Closed sribtc closed 1 month ago

sribtc commented 3 months ago

Hello i have been running your code on ICD 1O mimic3 dataset , i found that i have a token size of 85k+ , so which became my global attention window, my global window size greater than 501 and it is at 85k+

when i run the code for prediction it says that during computation of the loss function, the labels are 8921 and predicitons batch size being coming as 810 , there is a mismatch saying this error ValueError: Expected input batch_size (810) to match target batch_size (8921).

whaleloops commented 2 months ago

Sorry for the late response.

I don't think the model works for 85k tokens as model has a limitation of "max_position_embeddings": 16386, as specified by model config file.

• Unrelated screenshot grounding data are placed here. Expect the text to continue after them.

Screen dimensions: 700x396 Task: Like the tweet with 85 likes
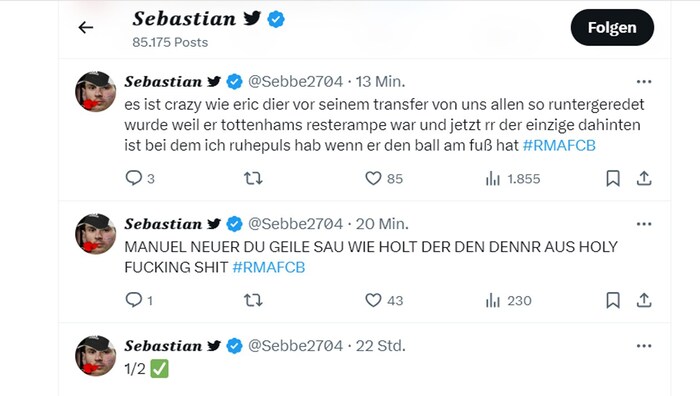pyautogui.click(x=373, y=178)
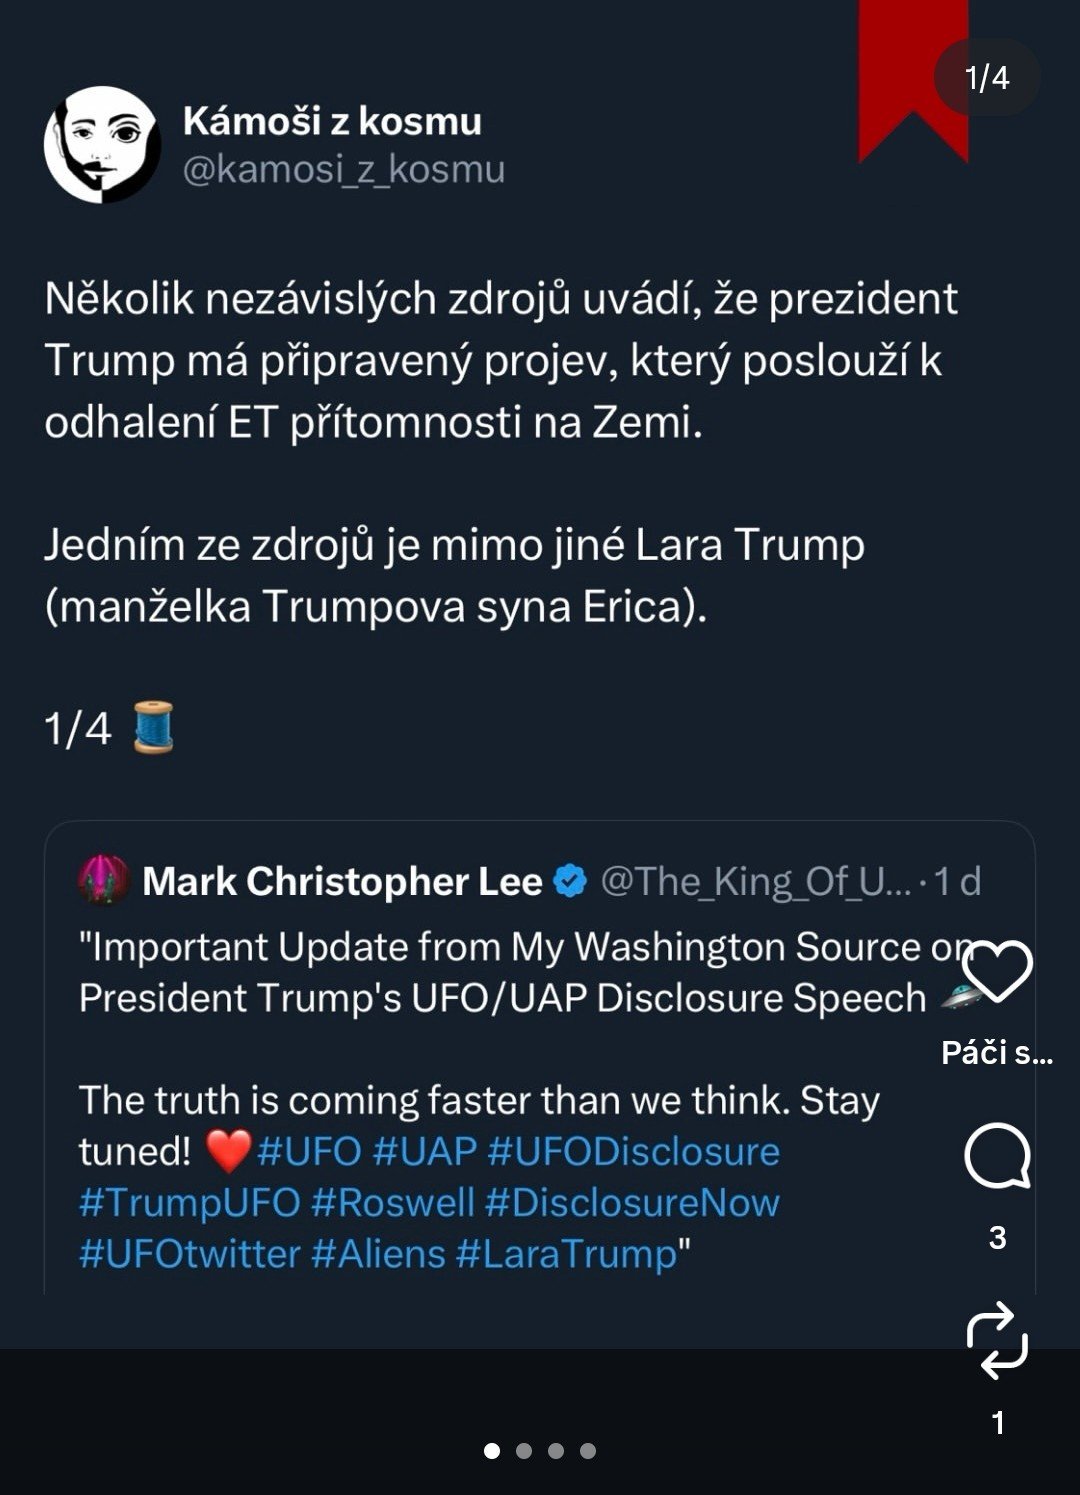Tap the repost arrows icon
This screenshot has height=1495, width=1080.
pyautogui.click(x=997, y=1340)
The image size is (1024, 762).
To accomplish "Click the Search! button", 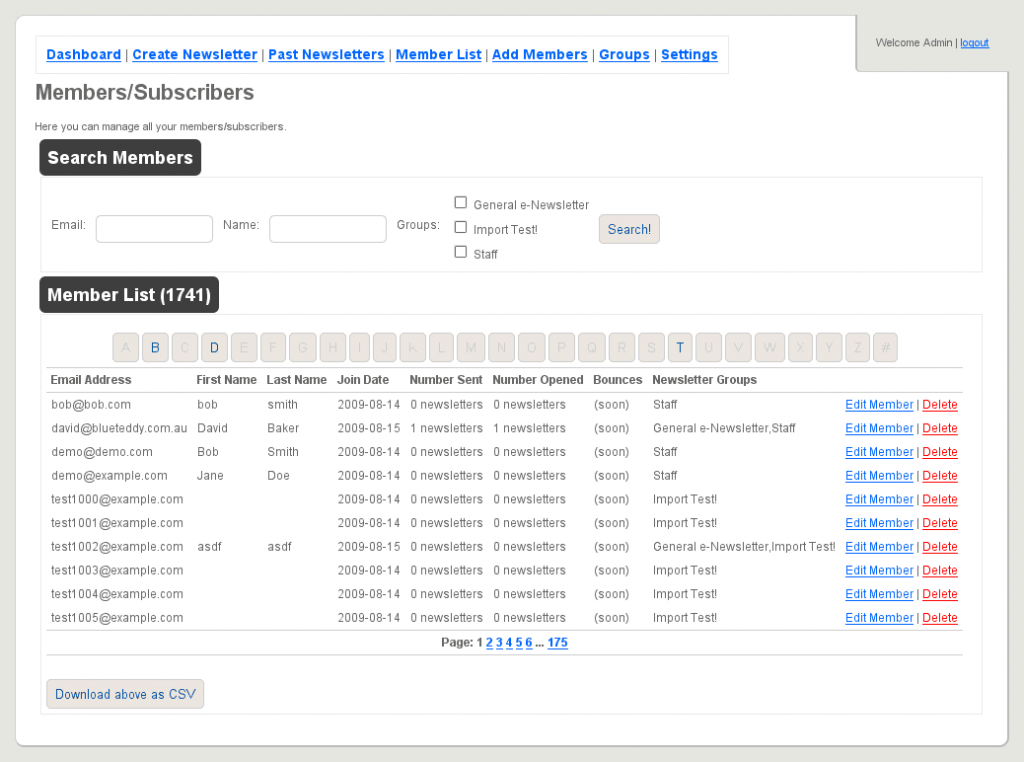I will (x=629, y=229).
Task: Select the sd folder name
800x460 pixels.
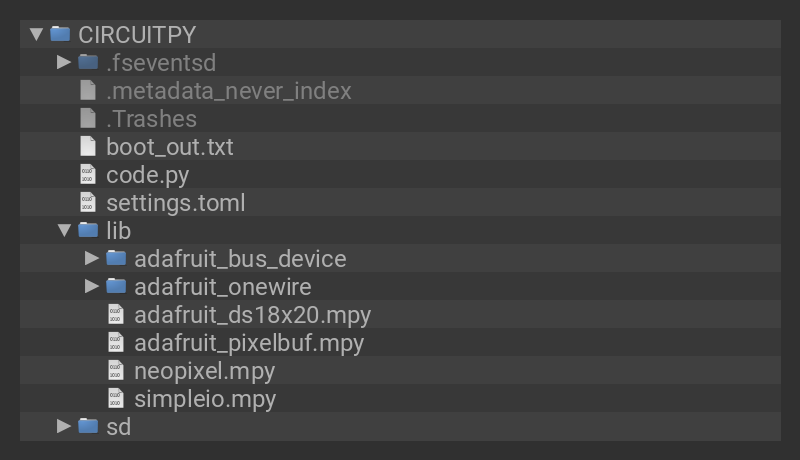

The best practice is to use mamba: https://github.com/whaleloops/ClinicalMamba

sribtc commented 2 months ago

Hey Sorry, i ran it on ICD 9 codes only but mistakenly i said it as ICD 10, but even on ICD 9 my tokenization is producing 85K+ on mimic3 full dataset, do you know the reason why it is giving more tokens during the tokenization, and did you also faced the same problem while running if for mimic3 full dataset on rerank300 branch code, and even for 16386 max positional embeddings it not being matched to 8921 labels

whaleloops commented 1 month ago

The average number of tokens per discharge summary should be about 2k-4k. Maybe there exist a n uncommon case where its length is 85K+. We then truncate by the tokenizer function.